Authorities in northwest Pakistan have launched a crackdown against banned terrorist groups like the LeT that are engaged in relief efforts for flood victims and closed down 16 camps set up by these organisations.
The government of Khyber-Pakhtunkhwa province decided on Sunday to act against outlawed terrorist groups involved in collecting donations for flood victims by using different names, media reports said Monday.
The provincial government has so far closed 16 relief camps established by groups with terror links, including the Jamaat-ud-Dawah, a front of LeT, which has been blamed by India for the 2008 Mumbai attacks.
Relief camps established in Peshawar, Nowshera, Charsadda, Swat, Dir, Dera Ismail Khan, Shangla and other flood-affected districts were among those closed down.
Details about the closure of the relief camps have been sent to the federal Interior Ministry by the provincial government.
The Khyber-Pakhtunkhwa government acted after receiving reports that outlawed terrorist groups like the LeT and JuD had been collecting donations for flood victims by using different names and by disguising their actual leadership.
The provincial government issued directives to all district administration chiefs to strictly monitor the activities of banned groups involved in collecting donations for victims of the devastating floods that swept northwest Pakistan.
The federal government had last week directed all provinces not to allow banned or militant groups to operate in the garb of relief activities for flood victims.
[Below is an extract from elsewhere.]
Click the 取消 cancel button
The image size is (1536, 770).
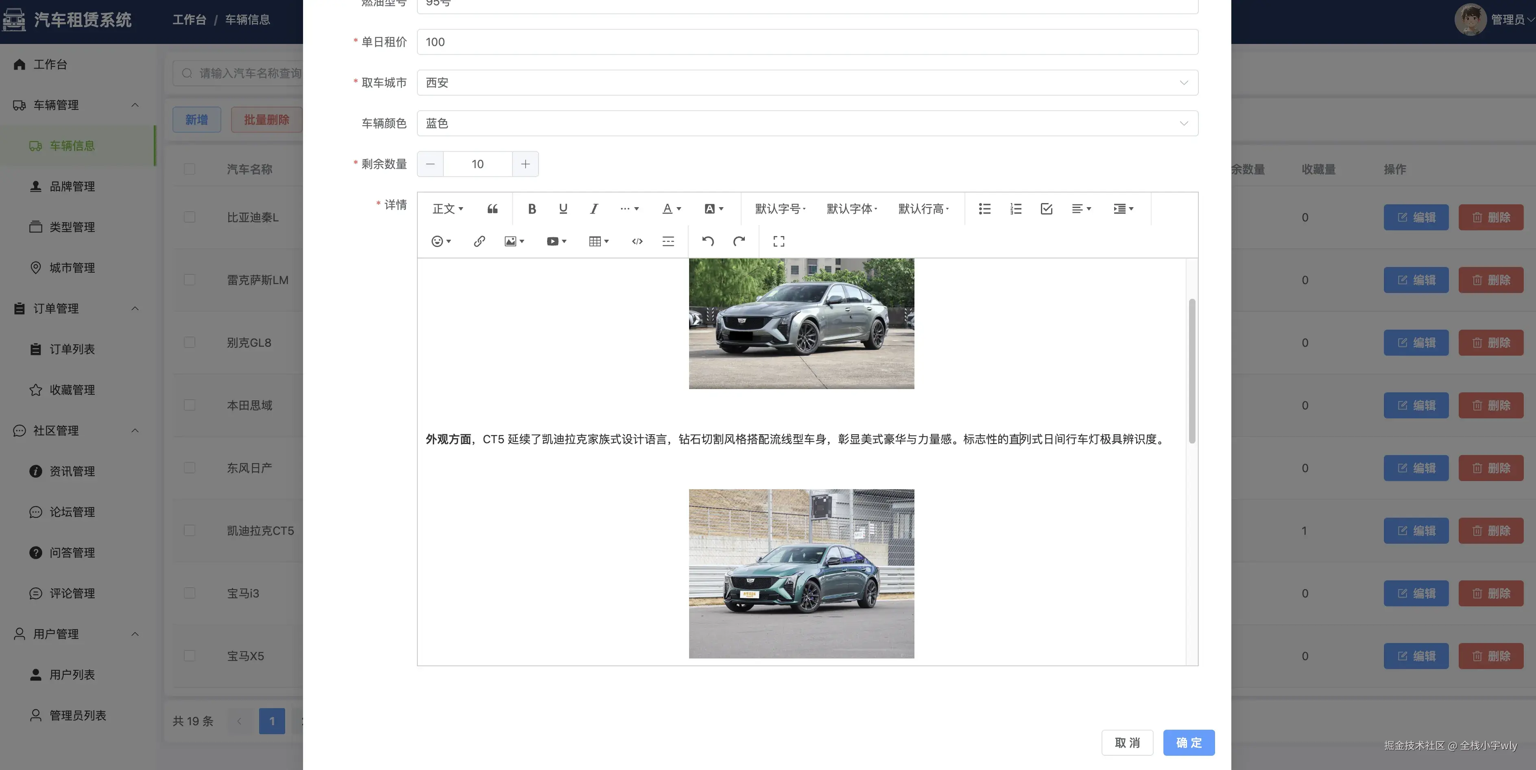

It had also directed the provinces to set up a task force headed by a senior police officer to identify the groups involved in relief efforts and initiate action against them.
The federal government acted following widespread concerns expressed by the West about militant groups, including the LeT and Taliban, getting access to international aid and raising funds in the name of the flood victims.
The Khyber-Pakhtunkhwa government has formed special police forces to keep an eye on activities of banned groups in flood—hit areas.